Sympathy for a devil

Sorry in advance for going all Fox News on you, but I’m fed up with those trying to find excuses for the Times Square terrorist.

On CNN tonight some writer speculated that Faisal Shahzad was let down by America. The U.S., she said, too often fails to live up to its reputation as that shining city on the hill. She’s right in one sense — America often falls short of the ideal. Plus,  the poor guy lost his home to foreclosure. And like so many others who’ve faced financial struggles, he tried to blow up scores of innocents. Perfectly understandable.

Based on his alleged associations, Shahzad is a psychopath whose disappointment with America has more to do with its tolerance for those who aren’t Islamic fundamentalist men. Poor guy couldn’t treat his woman like a slave, or stone his deviant gay neighbor to death. How could we be so insensitive to his culture?

Fortunately, an increasing number of Pakistanis seem to have a more sober view of their former countryman’s action:

Although some Pakistani officials and media figures remain skeptical of Faisal Shahzad’s link to these radical organizations, the op-eds and letters available on English-language Pakistani news sites are largely sympathetic to the American situation.

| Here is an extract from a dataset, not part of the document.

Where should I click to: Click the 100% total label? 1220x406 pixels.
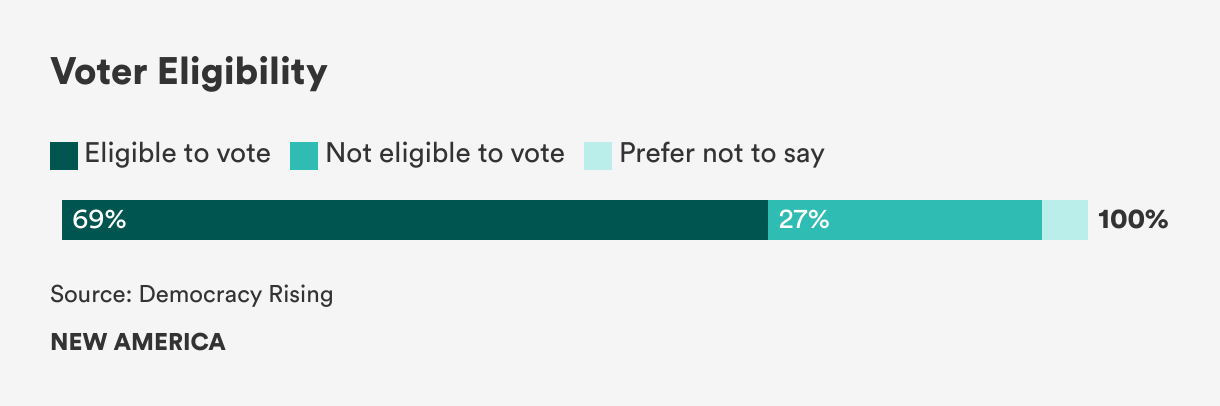coord(1133,220)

In fact, in the condemnations of the terror attempt lie more than a few reproaches: some Pakistanis evidently don’t feel the country or Muslims in general are doing enough to combat extremism. That doesn’t mean they aren’t critical of the U.S. as well.

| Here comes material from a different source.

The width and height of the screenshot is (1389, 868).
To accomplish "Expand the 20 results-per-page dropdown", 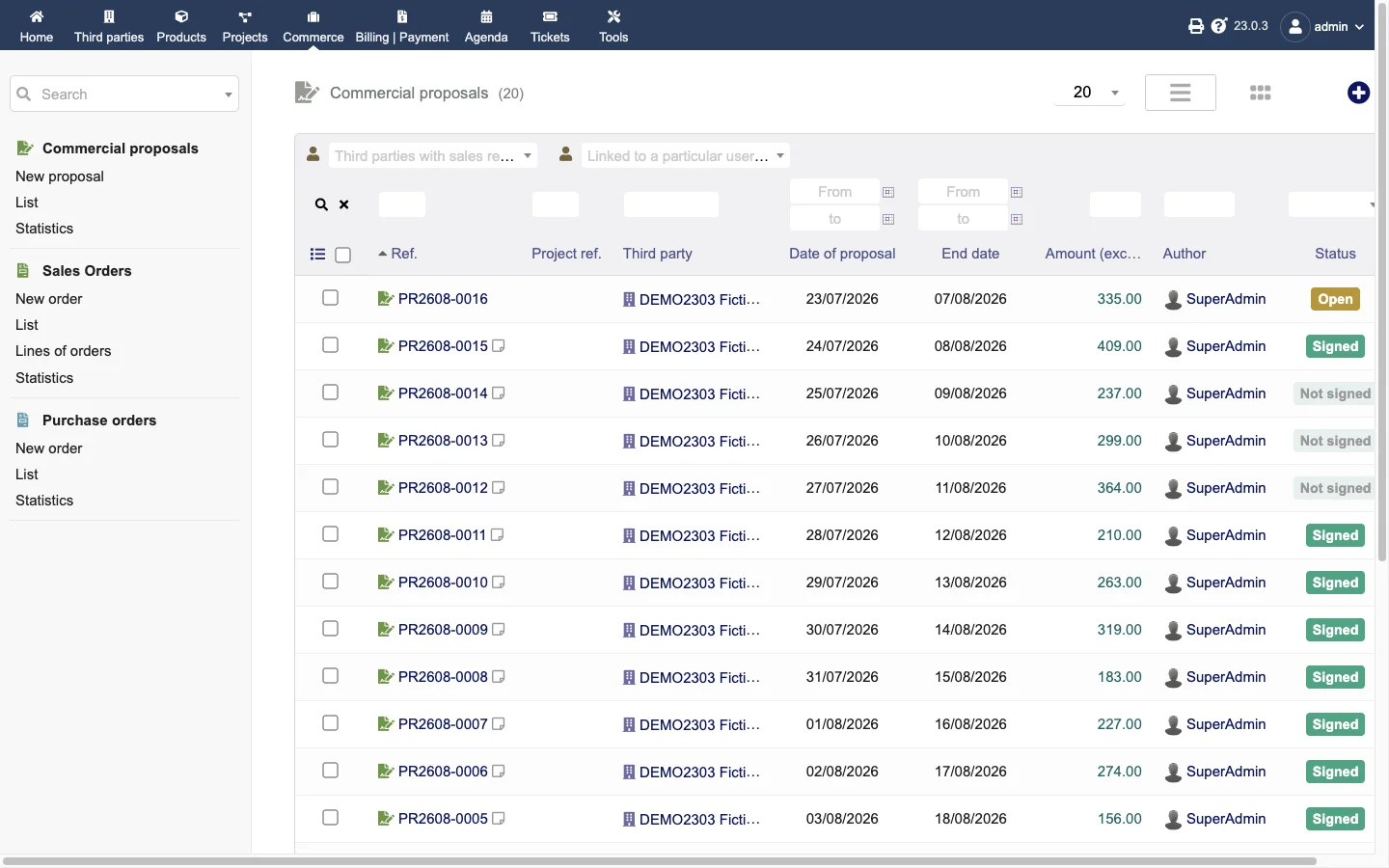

  • ‘Why Do Educated Individuals Resort to Such Extremist Tendencies?’ asks Sadia Hussain from Islamabad, writing in a letter to the Express Tribune (tied to the International Herald Tribune). Another letter-writer, Sheraz Khan, echoes that question. “This act has caused pain and suffering to not only his loved ones but to each and every Pakistani living abroad. What is worse is that some Muslims do not even believe all this and say that this is all part of a conspiracy to defame Muslims.” Hussain declares “it is imperative that the state clamp down on all potential recruitment centres of terrorism.”
  • Pakistani Soul-Searching “It is about time,” writes A. Khan from Karachi, also to the Express Tribune, “that we faced the bitter reality and accepted that we are a breeding ground for terrorists who then go to other countries and carry out attacks. Our madressahs graduate thousands of ‘students’ every year and most of them have been indoctrinated to become suicide bombers or jihadis.” Adds Mansoor Khalid: “America should try Faisal Shahzad under its law and give him exemplary punishment if he is found guilty of what the American authorities are accusing him of. At the same time, we need to ask ourselves that why are so many Pakistanis prone to the extremist bug and in the process bent on sullying our good name?”

One response to “Sympathy for a devil”

  1. “America” doesn’t fall short of anything. It is individuals who either succeed or fail. This Pakistani was able to come to this country and become a citizen and a homeowner? Sounds to me like “America” succeeded wildly. Very likely he simply lived beyond his means and, instead of paying off his house, kept re-financing it to suck out equity he had done nothing to accumulate, spending money that market forces claimed were now a part of his home’s value. My brother did this, and left a home he had paid $130,000 for in 1995 owing over $300,000. He simply lived beyond his means, year after year. I think it was Peggy Noonan who decried liberals as the “Blame America first” crowd, and she was right.